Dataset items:
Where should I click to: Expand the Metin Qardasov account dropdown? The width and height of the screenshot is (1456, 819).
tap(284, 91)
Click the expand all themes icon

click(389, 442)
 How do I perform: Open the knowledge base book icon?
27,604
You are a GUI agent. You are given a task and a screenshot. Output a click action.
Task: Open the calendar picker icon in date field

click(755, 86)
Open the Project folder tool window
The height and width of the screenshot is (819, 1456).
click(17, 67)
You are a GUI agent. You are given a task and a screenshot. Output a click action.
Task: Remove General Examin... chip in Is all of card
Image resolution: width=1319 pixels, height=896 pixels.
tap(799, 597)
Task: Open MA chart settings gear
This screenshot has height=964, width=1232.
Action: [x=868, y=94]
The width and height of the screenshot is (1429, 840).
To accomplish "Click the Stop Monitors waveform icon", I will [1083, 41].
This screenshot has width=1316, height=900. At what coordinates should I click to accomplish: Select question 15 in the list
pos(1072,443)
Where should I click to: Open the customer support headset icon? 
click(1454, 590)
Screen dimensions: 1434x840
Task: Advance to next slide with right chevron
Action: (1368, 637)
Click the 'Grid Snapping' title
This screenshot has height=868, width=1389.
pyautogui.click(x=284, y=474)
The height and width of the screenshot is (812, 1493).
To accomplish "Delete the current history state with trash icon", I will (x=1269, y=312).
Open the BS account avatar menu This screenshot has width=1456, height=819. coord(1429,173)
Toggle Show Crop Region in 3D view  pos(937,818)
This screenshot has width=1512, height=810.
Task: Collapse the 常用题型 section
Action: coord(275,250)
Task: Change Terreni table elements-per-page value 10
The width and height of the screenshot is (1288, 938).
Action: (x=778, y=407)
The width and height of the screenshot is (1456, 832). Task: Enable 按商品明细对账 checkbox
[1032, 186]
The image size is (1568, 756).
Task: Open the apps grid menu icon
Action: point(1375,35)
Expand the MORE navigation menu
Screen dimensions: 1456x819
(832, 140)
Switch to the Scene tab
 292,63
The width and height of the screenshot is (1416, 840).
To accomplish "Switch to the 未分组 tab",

▶ **WHAT YOU ARE ASKED TO DO**: Set down each line of the data precisely as it appears above.

▶ **ANSWER FOR THIS EXERCISE**:
Where should I click to: Expand the Metin Qardasov account dropdown? The width and height of the screenshot is (1456, 819).
tap(284, 91)
Click the expand all themes icon

click(389, 442)
 How do I perform: Open the knowledge base book icon?
27,604
You are a GUI agent. You are given a task and a screenshot. Output a click action.
Task: Open the calendar picker icon in date field

click(755, 86)
Open the Project folder tool window
The height and width of the screenshot is (819, 1456).
click(17, 67)
You are a GUI agent. You are given a task and a screenshot. Output a click action.
Task: Remove General Examin... chip in Is all of card
Image resolution: width=1319 pixels, height=896 pixels.
tap(799, 597)
Task: Open MA chart settings gear
This screenshot has height=964, width=1232.
Action: [x=868, y=94]
The width and height of the screenshot is (1429, 840).
To accomplish "Click the Stop Monitors waveform icon", I will [1083, 41].
This screenshot has width=1316, height=900. At what coordinates should I click to accomplish: Select question 15 in the list
pos(1072,443)
Where should I click to: Open the customer support headset icon? 
click(1454, 590)
Screen dimensions: 1434x840
Task: Advance to next slide with right chevron
Action: (1368, 637)
Click the 'Grid Snapping' title
This screenshot has height=868, width=1389.
pyautogui.click(x=284, y=474)
The height and width of the screenshot is (812, 1493).
To accomplish "Delete the current history state with trash icon", I will (x=1269, y=312).
Open the BS account avatar menu This screenshot has width=1456, height=819. coord(1429,173)
Toggle Show Crop Region in 3D view  pos(937,818)
This screenshot has width=1512, height=810.
Task: Collapse the 常用题型 section
Action: coord(275,250)
Task: Change Terreni table elements-per-page value 10
The width and height of the screenshot is (1288, 938).
Action: (x=778, y=407)
The width and height of the screenshot is (1456, 832). Task: Enable 按商品明细对账 checkbox
[1032, 186]
The image size is (1568, 756).
Task: Open the apps grid menu icon
Action: point(1375,35)
Expand the MORE navigation menu
Screen dimensions: 1456x819
(832, 140)
Switch to the Scene tab
 292,63
The width and height of the screenshot is (1416, 840).
To accomplish "Switch to the 未分组 tab",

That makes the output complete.